As if that weren’t enough, there were two comments that certainly qualified as the cherry on the sundae. First, a woman stopped by and bought a book to send to her granddaughter for Christmas, and the granddaughter lives in Australia. Maya is going to Australia, about as far as she can go from Maine!

Second, a young teen stopped by my table and said, “My friend has this book, and she is going to let me borrow it. She said it’s really good!” And I didn’t know either the young teen or her friend. Oh, that made my day to have an enthusiastic young teen sharing my book!

After all that excitement, Sunday was a good day to sleep late, do some housework, and take a few pictures.  The day was very fine indeed, and off to the little park by the lake I went.

There were more empty benches,

A splendid white birch against a blue sky,

and a classic New England scene.

No more craft fairs or events until next year. Now, I have to organize my Christmas cooking, the cleaning of the house, and the wrapping of the presents. In between, I hope to get some work done on Library Lost, the second book in the series.

And I sure hope that life settles down, at least a little bit.

A Ray of Hope

I know. I said I wasn’t going to post this week, and this will be a short one. But the recent election has made me so hopeful that I just needed to write a little blurb about it. In Maine, voters approved a Medicaid expansion, which will provide health care to low-income folks who cannot afford it on their own. And, as the New York Times put it, Trump and his ilk were whupped big time in states such as Virginia and New Jersey.
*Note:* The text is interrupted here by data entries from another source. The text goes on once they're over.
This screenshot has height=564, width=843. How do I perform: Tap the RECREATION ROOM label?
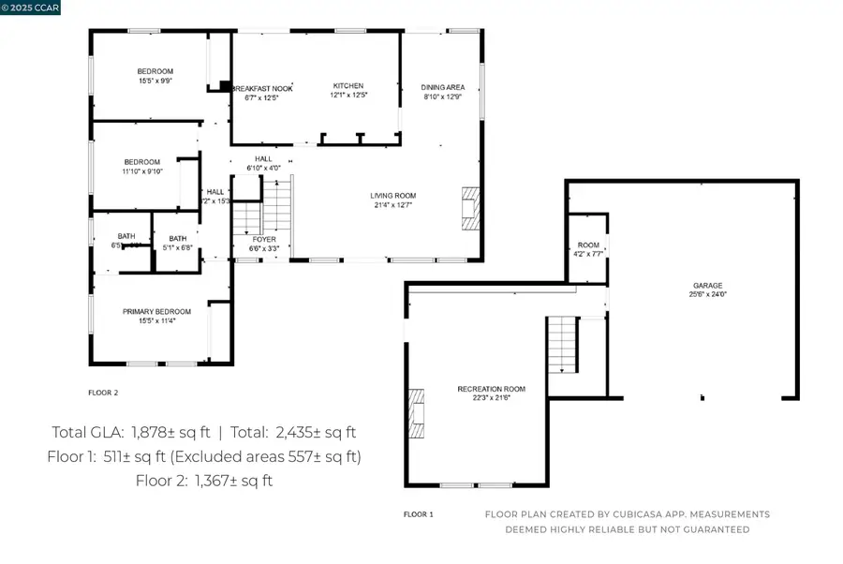coord(491,388)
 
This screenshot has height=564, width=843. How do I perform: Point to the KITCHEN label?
coord(348,86)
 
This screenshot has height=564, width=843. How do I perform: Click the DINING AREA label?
coord(443,87)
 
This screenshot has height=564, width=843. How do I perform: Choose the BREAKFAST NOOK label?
coord(263,87)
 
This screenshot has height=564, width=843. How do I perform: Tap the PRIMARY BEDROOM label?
coord(156,311)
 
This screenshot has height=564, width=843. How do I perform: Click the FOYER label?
coord(264,240)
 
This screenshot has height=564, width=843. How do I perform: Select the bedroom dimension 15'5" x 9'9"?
coord(155,81)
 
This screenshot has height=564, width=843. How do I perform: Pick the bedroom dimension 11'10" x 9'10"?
coord(142,171)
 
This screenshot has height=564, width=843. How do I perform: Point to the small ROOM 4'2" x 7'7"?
coord(587,248)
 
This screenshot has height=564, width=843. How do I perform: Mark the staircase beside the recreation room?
coord(562,344)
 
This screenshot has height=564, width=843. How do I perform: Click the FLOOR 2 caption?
coord(103,393)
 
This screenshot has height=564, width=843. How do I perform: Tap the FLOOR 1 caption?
coord(418,514)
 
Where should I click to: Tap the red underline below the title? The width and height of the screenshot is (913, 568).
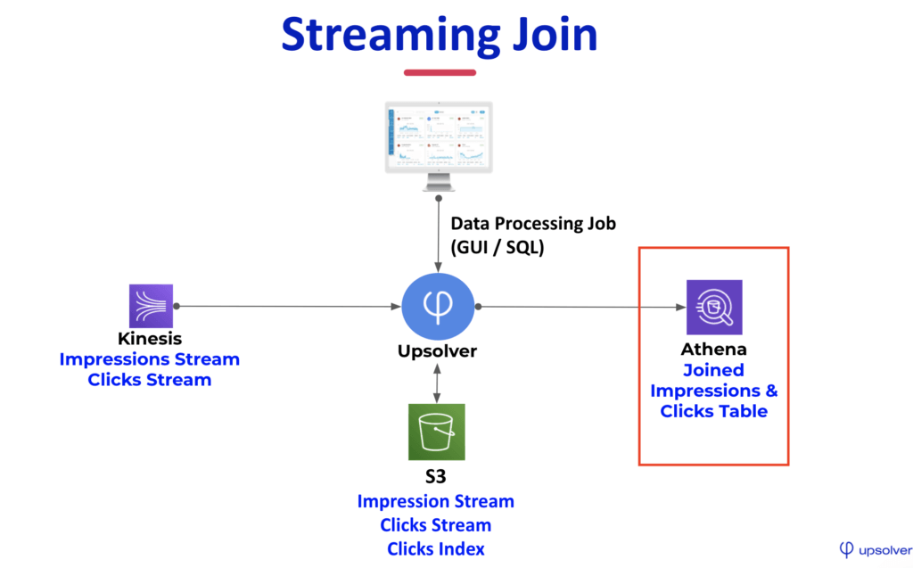pos(439,72)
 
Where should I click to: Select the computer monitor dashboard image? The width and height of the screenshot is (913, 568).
pos(437,139)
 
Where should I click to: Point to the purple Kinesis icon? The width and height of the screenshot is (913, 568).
pos(151,307)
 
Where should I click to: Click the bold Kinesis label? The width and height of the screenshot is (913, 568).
pos(150,339)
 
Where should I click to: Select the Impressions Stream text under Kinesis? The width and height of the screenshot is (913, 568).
pos(150,359)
I know. The tide can turn again. But for this one day, I am going to allow myself a ray of hope.

And here’s a picture that captures the way I feel right now, bright and full of color.

We’ve Got the Power!

After almost a full week without power, it came back last night at around 7:00 p.m. Oh, how happy we were. Unfortunately, we lost quite a bit of food, and the house is a mess. Slowly, we are putting things back in order, but to borrow from Bilbo Baggins, we feel like butter scraped thin on too much bread.

Because of the work of getting the house back together along with other commitments, I will be taking next week off from blogging.

However, to end on an upbeat note… yesterday, we had a table at a craft fair at the Harriet Beecher Stowe elementary School in Brunswick. We did very, very well. So well, in fact, that we nearly sold out of books. As one mother put it, Brunswick is a community of readers.

That’s what I love to hear, that is sure.